28/10/2025
quando parliamo di peaking, la prima parola che viene in mente è “carb loading”.
Ma pochi sanno come farlo in modo intelligente.
I carboidrati sono il cuore del processo, perché determinano quanta acqua e glicogeno entreranno nel muscolo.
Più glicogeno = muscoli più pieni e duri.
Semplice, ma la maggior parte dei bodybuilder naturali sbaglia la quantità.
🔬 Un po’ di fisiologia
Ogni grammo di glicogeno muscolare lega in media 3–4 grammi d’acqua.
Un atleta medio può immagazzinare 400–600 g di glicogeno, ma dopo una dieta lunga e intensa, queste riserve si riducono drasticamente.

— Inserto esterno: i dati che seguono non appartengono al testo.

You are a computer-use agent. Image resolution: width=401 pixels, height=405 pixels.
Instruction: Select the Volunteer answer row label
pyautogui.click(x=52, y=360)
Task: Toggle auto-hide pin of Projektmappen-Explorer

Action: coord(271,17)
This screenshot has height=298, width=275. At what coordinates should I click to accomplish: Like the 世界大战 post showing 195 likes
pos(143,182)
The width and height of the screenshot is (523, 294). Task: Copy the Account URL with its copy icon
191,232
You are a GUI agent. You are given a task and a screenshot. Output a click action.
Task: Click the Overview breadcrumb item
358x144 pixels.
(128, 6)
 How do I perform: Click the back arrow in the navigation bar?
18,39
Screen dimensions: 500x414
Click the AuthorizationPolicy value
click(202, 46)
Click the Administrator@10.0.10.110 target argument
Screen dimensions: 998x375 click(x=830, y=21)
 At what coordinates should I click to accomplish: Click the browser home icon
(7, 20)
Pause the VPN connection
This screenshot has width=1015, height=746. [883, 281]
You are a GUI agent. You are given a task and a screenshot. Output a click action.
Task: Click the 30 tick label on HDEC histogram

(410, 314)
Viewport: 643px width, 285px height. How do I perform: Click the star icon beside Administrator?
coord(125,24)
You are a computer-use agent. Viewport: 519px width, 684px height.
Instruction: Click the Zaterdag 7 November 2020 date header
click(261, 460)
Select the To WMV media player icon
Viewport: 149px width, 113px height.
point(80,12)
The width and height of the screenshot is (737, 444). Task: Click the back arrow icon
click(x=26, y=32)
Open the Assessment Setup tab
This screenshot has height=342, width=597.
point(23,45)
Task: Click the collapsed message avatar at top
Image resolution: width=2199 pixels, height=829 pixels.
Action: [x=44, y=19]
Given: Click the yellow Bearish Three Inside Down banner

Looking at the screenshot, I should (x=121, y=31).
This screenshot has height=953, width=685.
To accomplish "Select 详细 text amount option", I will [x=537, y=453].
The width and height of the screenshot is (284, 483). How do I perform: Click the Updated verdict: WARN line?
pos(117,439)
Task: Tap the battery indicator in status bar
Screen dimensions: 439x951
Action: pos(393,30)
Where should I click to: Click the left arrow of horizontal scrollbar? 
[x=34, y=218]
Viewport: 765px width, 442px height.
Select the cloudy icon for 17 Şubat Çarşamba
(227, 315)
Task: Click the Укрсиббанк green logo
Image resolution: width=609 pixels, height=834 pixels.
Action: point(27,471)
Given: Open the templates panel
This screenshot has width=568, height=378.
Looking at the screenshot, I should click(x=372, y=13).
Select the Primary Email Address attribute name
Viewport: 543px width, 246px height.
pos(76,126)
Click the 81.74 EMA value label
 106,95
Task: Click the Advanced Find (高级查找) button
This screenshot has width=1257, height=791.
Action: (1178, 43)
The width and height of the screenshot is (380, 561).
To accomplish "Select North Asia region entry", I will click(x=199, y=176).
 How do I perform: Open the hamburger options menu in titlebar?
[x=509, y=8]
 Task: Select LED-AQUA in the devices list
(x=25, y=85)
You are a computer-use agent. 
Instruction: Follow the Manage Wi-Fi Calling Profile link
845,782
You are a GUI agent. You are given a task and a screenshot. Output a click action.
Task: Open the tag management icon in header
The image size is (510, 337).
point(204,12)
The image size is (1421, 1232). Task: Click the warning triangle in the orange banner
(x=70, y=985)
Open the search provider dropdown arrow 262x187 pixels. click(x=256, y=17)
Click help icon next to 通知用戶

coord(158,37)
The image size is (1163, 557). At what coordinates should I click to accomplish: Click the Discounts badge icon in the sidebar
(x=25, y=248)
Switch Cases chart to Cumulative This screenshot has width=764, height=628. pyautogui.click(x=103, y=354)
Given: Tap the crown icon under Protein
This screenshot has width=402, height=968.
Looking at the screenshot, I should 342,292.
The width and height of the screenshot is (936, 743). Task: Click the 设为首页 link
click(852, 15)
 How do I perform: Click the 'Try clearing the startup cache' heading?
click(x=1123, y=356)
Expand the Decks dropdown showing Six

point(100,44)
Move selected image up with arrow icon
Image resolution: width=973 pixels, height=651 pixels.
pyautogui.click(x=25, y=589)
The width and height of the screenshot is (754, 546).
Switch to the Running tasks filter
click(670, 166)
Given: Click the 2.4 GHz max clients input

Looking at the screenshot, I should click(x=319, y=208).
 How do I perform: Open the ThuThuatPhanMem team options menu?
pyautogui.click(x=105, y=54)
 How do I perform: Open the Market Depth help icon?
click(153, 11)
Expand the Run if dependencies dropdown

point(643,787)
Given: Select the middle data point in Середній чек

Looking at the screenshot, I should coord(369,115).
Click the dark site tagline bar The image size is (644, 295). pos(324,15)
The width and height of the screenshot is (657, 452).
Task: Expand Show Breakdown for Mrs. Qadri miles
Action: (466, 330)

Con il carb loading, puntiamo a supercompensare queste scorte — cioè a riempirle oltre i livelli normali.
Negli studi, l’aumento medio è del 20–25%, ma per ottenerlo servono 10–12 g di carboidrati per kg di peso corporeo al giorno, per almeno due giorni consecutivi.
In pratica, un atleta da 80 kg deve ingerire fino a 800–900 g di carboidrati.
Molti si fermano a 300–400 g: troppo pochi per saturare i muscoli, abbastanza per gonfiare lo stomaco.
⚙️ Front load o back load?
Front load: si inizia 3–4 giorni prima della gara. Si alzano i carboidrati, poi si stabilizzano o si riducono leggermente verso la fine.
→ È più sicuro: se sbagli, hai tempo per correggere.
Back load: si fa tutto nelle 24–48 ore prima della gara.
→ Più rischioso: se l’atleta reagisce male, non puoi intervenire.